【中高一貫】4STEP(サクシード)か、青チャートか。数学が伸び悩む子が陥る「二兎を追う罠」
こんにちは!数学講師のサコです。 中高一貫校で高校数学の範囲に突入すると、学校からドサッと重厚な教材が配られます。
圧倒的な問題数を誇る: 『4STEP』や『サクシード』(傍用問題集)
解説が詳しく網羅系の王道: 『青チャート』(参考書)
「どっちを優先すればいいの?」「両方やらないと置いていかれる?」 そんなご相談を毎日のように受けますが、私の答えは一貫しています。
「数学が超得意!という子以外は、まずは迷わず『4STEP(サクシード)』を3周やり込んでください」
なぜ、あえて「青チャート」を一度しまっておくべきなのか。その理由をお話しします。
1. 定期試験は「傍用問題集」から作られる
たとえ難関進学校であっても、定期試験のベースは多くの場合『4STEP』や『サクシード』です。
理由はシンプル。文理が分かれていない段階で、入試レベルが並ぶ「青チャート」から出題してしまうと、平均点が壊滅してしまうからです。 定期試験で確実に点数を取り、内申(評定)を確保したいなら、試験範囲のベースである問題集にリソースを集中させるのが最短ルートです。
2. 「傍用問題集」は、決してレベルが低くない
SNSなどで「解説が不親切」「量が多いだけ」という声を見かけることもありますが、それは誤解です。特に「B問題」まで取り組めば、大学入試の基礎〜中級レベルを十分に網羅できます。
大切なのは、基礎がスカスカのまま難問に挑むことではなく、「何が出ても間違えない」と言えるまで、同じ一冊をボロボロになるまで繰り返すこと。 この「泥臭い反復」こそが、数学の地力を支えます。

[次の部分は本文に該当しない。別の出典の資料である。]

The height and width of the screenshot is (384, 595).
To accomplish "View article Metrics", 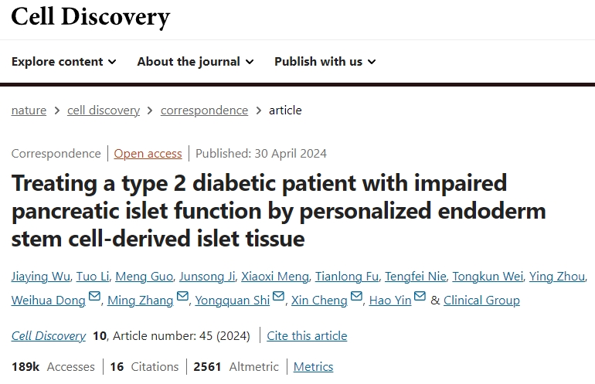I will (x=313, y=367).

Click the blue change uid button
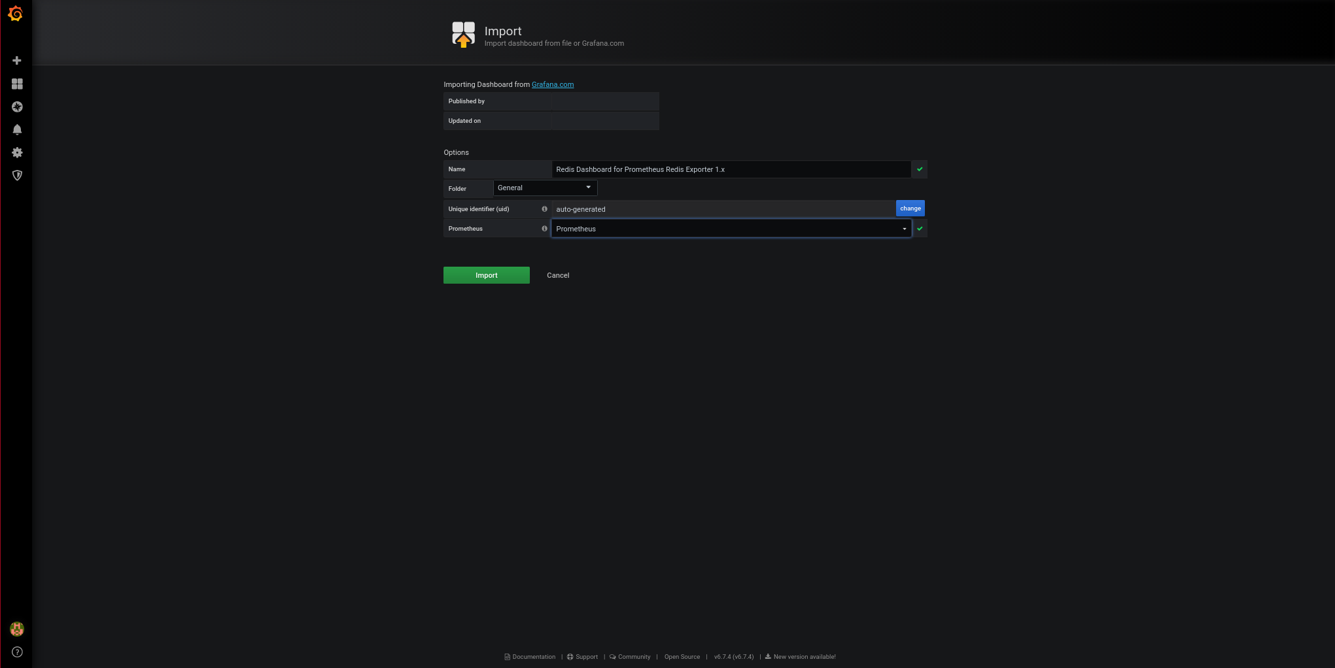tap(910, 209)

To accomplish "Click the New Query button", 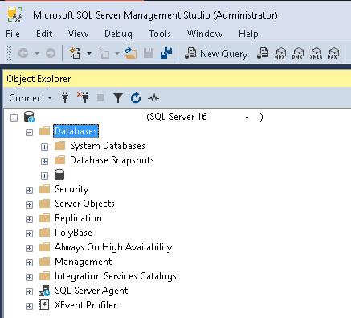I will pyautogui.click(x=216, y=54).
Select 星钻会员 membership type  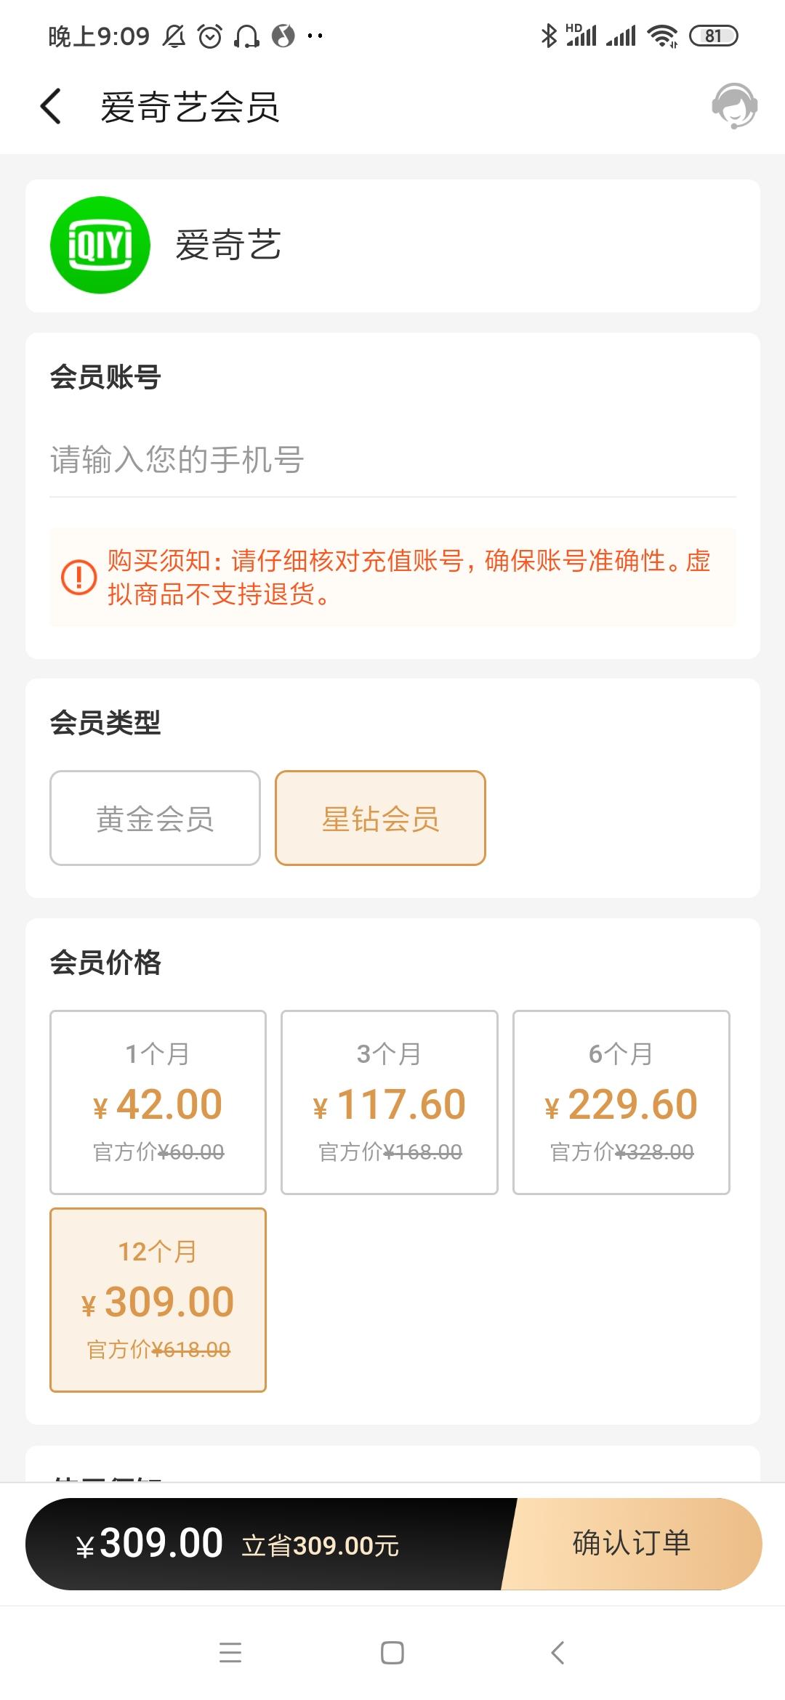point(380,818)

※確かに解説は簡潔です。自力で進めていて「5分考えても一行目がわからない」という場合は、そこだけプロや先生の手を借りて、早めに「理解の壁」を突破しましょう。そのための個別指導です。
3. 大学受験には、本当に間に合うのか?
「今のうちから青チャートを完璧にしないと間に合わないのでは?」という不安もあるでしょう。ですが、安心してください。

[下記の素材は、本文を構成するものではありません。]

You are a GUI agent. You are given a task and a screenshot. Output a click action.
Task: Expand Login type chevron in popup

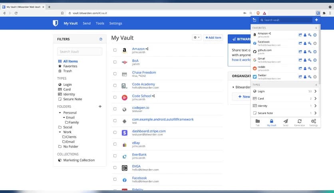click(x=315, y=91)
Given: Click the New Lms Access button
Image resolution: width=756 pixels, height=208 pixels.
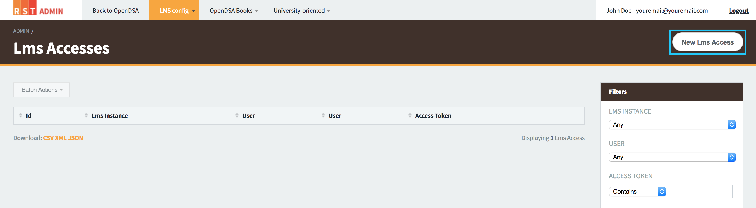Looking at the screenshot, I should [708, 42].
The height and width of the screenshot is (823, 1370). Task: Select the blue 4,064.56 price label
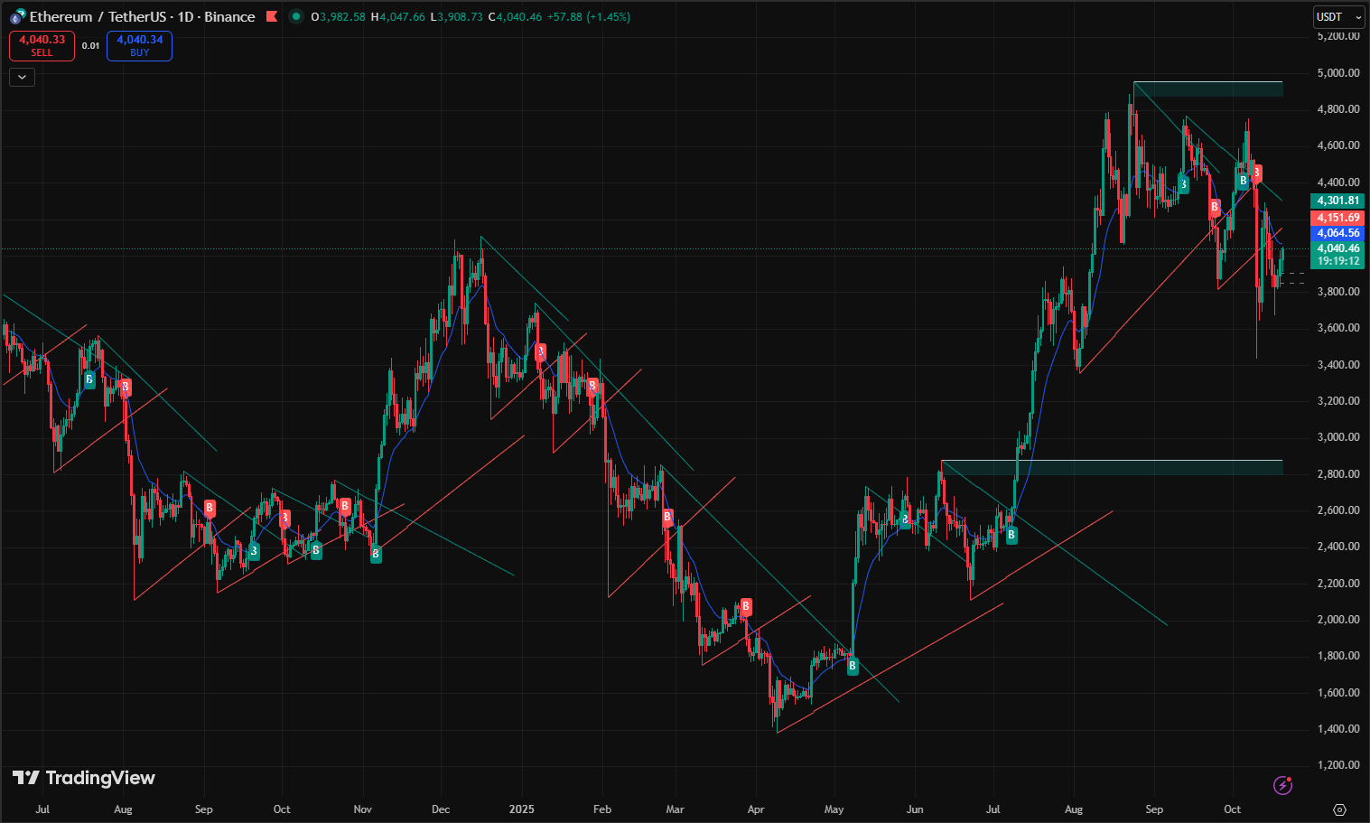point(1337,233)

一貫校の爆速カリキュラムなら、高2の夏までに全範囲が終わります。「基礎が100%固まった状態」で高2後半から受験対策に切り替えれば、十分に戦えます。 むしろ、基礎が曖昧なまま「青チャートをやっている」という安心感だけで進み、高3で土台のグラグラに気づく方が、よほど取り返しがつきません。
結論:今は「一兎」を追う時期
「色々手を出したくなる気持ち」をぐっと抑え、今は学校から配られた傍用問題集を信じてください。
まずはA問題を完璧にする
次にB問題まで「3周」繰り返す
テストで「基礎は完璧だ」という自信をつける
このステップをクリアした後に青チャートを開けば、驚くほどスラスラ解けるようになっているはずです。